- [Excerpt to read]:
================

The examples I have given are where you made up your own FACTS right on the spot, or pulled them out of …thin air.
If you say the private sector workers who build New Jersey roadways earn far less than state workers and certainly don’t have DB pensions, (which you did), do I “mislead, distort, and lie” when I do a simple Web search and cite the sources that show you are incorrect… again?
You got some brass calling me a liar, Love.
December 13, 2016 at 8:38 am
Quoting SMD …….
“I am not “picking examples” of more highly paid private workers, although there are many. I am picking examples of the many statements you have made that are demonstrably incorrect.”
Actually there are just a very few statements that I have directed to you what were “incorrect” … but only because when I think of Private Sector workers I do NOT think of Union workers (like truck drivers or Union construction workers) but the myriads of office workers and those self-employed in small businesses (along with there employees) who are NOT in Union.
My statements have always been accurate for that group (the non-Union Private Sector workers) …. which represents per the BLS, 100%-6.7%= 93.3% of all Private Sector workers.
Bottom line … you’re just AGAIN trying to mislead, distort, (and if knowingly doing so lie).
December 13, 2016 at 5:45 pm
SMD, While this article addresses Michigan’s pension/benefit problems, it’s little different elsewhere. Open your eyes, and lower the greed/entitlement-mentality….
https://www.mackinac.org/23094
December 13, 2016 at 6:01 pm
Whu?
If you say the private sector workers who build New Jersey roadways earn far less than state workers and certainly don’t have DB pensions, you are not thinking about “myriads of office workers and those self-employed in small businesses.” You are just making stuff up to support your own bias.
December 14, 2016 at 12:47 am
SMD, While I do not know the details of retirement Plans offered private sector workers who build New Jersey roadways … whether there are any, are DC Plans, are “Cash Balance” style DB Plans, or are “Final Average salary” DB Plans (like those offered PUBLIC Sector workers) ……. one thing I would wage BIG money on …. if they work 30 years, earn the same wages in all years as a Public Sector worker, and retire between ages 55 and 60 (quite common for public Sector workers), the value of the Private Sector workers retirement Plan upon retirement will ASSUREDLY be worth less (likely far less) than 50% of that granted the Public Sector worker.
——————–
No back-and-forth commentary between you and I will change that fact.
December 14, 2016 at 5:31 am
http://www2.ironnj.com/pension/plan-booklet-spd/
IRON WORKERS LOCAL 11 PENSION FUND
MAIN OFFICE
Iron Workers Local 11 Pension Fund
12 Edison Place Springfield, NJ 07081–1310
IX. FREQUENTLY ASKED QUESTIONS
Q: What type of pension plan is this?

================

- [Information provided]:
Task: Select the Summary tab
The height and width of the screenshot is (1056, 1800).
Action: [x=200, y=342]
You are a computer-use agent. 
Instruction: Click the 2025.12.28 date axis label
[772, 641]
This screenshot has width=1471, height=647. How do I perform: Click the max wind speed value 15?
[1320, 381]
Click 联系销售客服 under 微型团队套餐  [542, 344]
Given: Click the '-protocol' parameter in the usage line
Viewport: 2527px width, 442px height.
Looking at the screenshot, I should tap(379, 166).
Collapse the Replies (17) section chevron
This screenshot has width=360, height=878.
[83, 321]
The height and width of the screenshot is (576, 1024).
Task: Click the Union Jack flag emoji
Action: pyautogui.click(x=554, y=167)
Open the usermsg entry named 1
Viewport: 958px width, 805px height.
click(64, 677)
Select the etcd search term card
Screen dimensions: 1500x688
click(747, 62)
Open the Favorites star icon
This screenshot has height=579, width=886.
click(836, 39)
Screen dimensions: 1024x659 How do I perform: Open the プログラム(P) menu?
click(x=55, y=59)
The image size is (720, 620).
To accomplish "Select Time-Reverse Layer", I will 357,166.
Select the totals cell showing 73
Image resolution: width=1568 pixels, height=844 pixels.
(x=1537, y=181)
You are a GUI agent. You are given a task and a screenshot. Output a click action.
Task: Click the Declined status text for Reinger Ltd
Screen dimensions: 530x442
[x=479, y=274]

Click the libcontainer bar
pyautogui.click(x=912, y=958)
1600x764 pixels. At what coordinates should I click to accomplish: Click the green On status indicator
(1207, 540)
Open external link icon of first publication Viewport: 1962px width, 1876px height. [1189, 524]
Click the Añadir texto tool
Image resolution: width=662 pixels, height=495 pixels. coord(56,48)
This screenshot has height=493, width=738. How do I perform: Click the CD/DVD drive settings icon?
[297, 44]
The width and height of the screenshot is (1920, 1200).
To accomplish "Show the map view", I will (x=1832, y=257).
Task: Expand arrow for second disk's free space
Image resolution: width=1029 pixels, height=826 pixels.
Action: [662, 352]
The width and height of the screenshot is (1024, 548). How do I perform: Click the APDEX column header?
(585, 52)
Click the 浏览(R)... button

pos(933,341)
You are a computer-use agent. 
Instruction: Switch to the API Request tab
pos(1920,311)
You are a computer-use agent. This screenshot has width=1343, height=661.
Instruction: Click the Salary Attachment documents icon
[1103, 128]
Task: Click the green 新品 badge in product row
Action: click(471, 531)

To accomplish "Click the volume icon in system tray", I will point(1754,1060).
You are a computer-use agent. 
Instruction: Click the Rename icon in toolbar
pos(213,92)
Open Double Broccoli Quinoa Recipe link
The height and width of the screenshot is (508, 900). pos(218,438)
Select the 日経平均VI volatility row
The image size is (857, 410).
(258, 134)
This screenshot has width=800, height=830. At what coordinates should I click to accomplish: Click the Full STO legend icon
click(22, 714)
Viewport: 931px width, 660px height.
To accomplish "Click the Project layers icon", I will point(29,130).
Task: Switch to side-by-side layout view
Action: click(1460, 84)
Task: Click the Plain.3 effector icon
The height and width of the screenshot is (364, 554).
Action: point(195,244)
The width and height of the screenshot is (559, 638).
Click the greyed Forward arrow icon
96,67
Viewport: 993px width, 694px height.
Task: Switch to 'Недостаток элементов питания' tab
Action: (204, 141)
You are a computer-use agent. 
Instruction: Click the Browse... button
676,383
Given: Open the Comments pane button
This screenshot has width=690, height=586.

================

- [Jobs]:
1 > In the pension comment thread, translate this sentence into Spanish: "No back-and-forth commentary between you and I will change that fact."
2 > Continue the pension comment thread, starting right after its final line.

- [Task responses]:
1 > Ningún intercambio de comentarios entre tú y yo cambiará ese hecho.

2 >
A: The Iron Workers Local 11 Pension Fund is a multiemployer defined benefit
pension plan. There are six different benefit options available depending on
your Pension Credits, Vesting Service and age when you retire.
“2. How a regular pension is calculated. If you retire with a regular
pension, the Plan figures your monthly benefit by multiplying your Pension
Credits times the benefit level in effect when you retire. Benefit levels change
from time to time, as shown in the charts on pages 17, 18 and 19.”
“3. Example. John has 20 Pension Credits when he retires on July 1,
2015 at the age of 62. Here’s how to calculate his pension:
20 Pension Credits x $110 benefit level = $2,200
John’s regular pension is $2,200 a month.”
…………………………
http://www.utcanj.org/iron_workers_local_11.html
Journeyman
. $39.24
…………………………
$2,200 a month for 20 years is not shabby.
I don’t know any tradesmen in Caltrans who make anywhere near $39.24 per hour.
Would have to be a superintendent or engineer.
………………………….
Quoting Tough Love “… While I do not know the details of retirement Plans offered private sector workers who build New Jersey roadways…”
Therein lies much of the problem. Public pay and pensions are public record easily accessed, for the most part.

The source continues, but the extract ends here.